Departure into the Northern Land
The Table of Nations also records a movement out of Shinar into the territory that takes Asshur's name. Of Nimrod's domain in southern Mesopotamia the text says, "Out of that land he went forth into Assyria, and built Nineveh, and Rehoboth-ir, and Calah" (Gen 10:11). The grammar is ambiguous as to who "he" is — the immediate Nimrod context coexists in UPDV with the older reading that takes Asshur himself as the builder — but either way the verse anchors the geographic name to a departure from the Babel/Shinar area into the upper Tigris region.
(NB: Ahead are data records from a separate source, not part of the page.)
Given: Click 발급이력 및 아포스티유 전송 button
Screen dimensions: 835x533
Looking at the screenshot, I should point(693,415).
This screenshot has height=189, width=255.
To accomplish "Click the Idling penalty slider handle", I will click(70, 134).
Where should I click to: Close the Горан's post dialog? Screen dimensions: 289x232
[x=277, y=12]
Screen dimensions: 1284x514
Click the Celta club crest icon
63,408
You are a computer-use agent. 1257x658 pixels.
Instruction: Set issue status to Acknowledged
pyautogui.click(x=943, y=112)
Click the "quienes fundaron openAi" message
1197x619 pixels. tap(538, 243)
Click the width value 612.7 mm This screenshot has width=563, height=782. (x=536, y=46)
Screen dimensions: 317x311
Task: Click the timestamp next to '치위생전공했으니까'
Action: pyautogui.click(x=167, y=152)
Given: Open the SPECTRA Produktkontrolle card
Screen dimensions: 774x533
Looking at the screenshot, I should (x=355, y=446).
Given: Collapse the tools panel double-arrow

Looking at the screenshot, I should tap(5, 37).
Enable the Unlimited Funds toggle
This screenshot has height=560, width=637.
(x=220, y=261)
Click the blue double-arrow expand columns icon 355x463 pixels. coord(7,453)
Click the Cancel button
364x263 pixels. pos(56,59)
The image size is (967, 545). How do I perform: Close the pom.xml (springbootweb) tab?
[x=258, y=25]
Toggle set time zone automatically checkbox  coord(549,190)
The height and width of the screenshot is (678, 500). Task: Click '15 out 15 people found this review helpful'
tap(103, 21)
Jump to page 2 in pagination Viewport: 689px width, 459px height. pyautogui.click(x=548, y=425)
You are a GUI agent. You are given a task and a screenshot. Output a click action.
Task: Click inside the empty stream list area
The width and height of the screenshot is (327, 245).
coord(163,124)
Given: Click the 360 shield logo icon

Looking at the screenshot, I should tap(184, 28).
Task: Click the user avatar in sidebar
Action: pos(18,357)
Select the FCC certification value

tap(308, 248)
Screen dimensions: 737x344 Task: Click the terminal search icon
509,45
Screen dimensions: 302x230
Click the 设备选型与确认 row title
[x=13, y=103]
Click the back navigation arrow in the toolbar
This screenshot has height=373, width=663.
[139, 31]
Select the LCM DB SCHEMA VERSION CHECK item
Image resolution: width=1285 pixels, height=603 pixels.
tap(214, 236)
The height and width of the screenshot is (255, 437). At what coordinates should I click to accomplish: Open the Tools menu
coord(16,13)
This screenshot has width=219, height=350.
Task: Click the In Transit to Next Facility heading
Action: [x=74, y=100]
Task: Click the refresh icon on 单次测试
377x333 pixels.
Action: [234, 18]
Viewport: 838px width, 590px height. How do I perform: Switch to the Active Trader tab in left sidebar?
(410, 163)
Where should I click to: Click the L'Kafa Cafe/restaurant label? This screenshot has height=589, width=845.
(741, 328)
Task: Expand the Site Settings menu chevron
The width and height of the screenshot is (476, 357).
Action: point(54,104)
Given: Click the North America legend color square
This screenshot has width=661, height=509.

Nimrod's Cushite line (Gen 10:8; 1 Chr 1:10) and Asshur's Shemite line both end up named over that same northern country, which is why later prophetic poetry can pair them: "they will shepherd the land of Assyria with the sword, and the land of Nimrod with the dagger" (Mic 5:6).
Asshur in the Oracles of Balaam
The earliest poetic uses of "Asshur" in UPDV stand in Balaam's final oracles, where the name functions as a distant northern power on the horizon of the Mosaic generation. Of the Kenites Balaam says, "Nevertheless Kain will be wasted, Until Asshur will carry you away captive" (Nu 24:22). The next oracle reaches further still: "Those who go out from the coast of Kittim, And they will afflict Asshur, and will afflict Eber; And he also will perish forever" (Nu 24:24). Asshur here is paired with Eber — the Shemite ancestor named back in Gen 10:21 — as a target of the Kittim from the Mediterranean coast. The two oracles together place Asshur both as a coming aggressor against Israel's neighbors and as itself a future casualty of a power coming from the west.
Asshur in the Trader Catalogue
Ezekiel's oracle against Tyre lists Asshur among the trading partners of the great merchant city: "Haran and Canneh and Eden, the traffickers of Sheba, Asshur [and] Chilmad, were your traffickers" (Eze 27:23). The older form of the name keeps Asshur in the company of upper-Mesopotamian trading centers (Haran, Eden) rather than collapsing it into the imperial-era usage; the bracketed "[and]" marks UPDV's textual insertion to clarify the list.
Asshur in the Pit
In the Sheol oracle of Ezekiel 32, the prophet sees Asshur already among the slain: "Asshur is there and all her company; their graves are round about them; all of them slain, fallen by the sword" (Eze 32:22). A UPDV footnote glosses the pronouns — "their and them refer to the company" — keeping the grammatical antecedent attached to the assembled host rather than to Asshur as an individual. The verse uses the older form to file the fallen Mesopotamian power among the nations gathered in the pit alongside Egypt.
Modernized as "Assyria"
In several places where the underlying Hebrew preserves the form Asshur, UPDV translates it as "Assyria" — for example, in the Samaritans' appeal to Zerubbabel ("we have been sacrificing to him since the days of Esar-haddon king of Assyria, who brought us up here," Ezr 4:2), and in Hosea's call to repentance ("Assyria will not save us; we will not ride on horses; neither will we say anymore to the work of our hands, [You⁺ are] our gods; for in you the fatherless finds mercy," Hos 14:3). The pairing in Mic 5:6 — "the land of Assyria... and the land of Nimrod" — likewise sits on this modernized side of the spelling. Material developing those imperial-era uses belongs to the Assyria page; what stands here is the eponym and the few places where the older "Asshur" form is retained on the surface of the UPDV text.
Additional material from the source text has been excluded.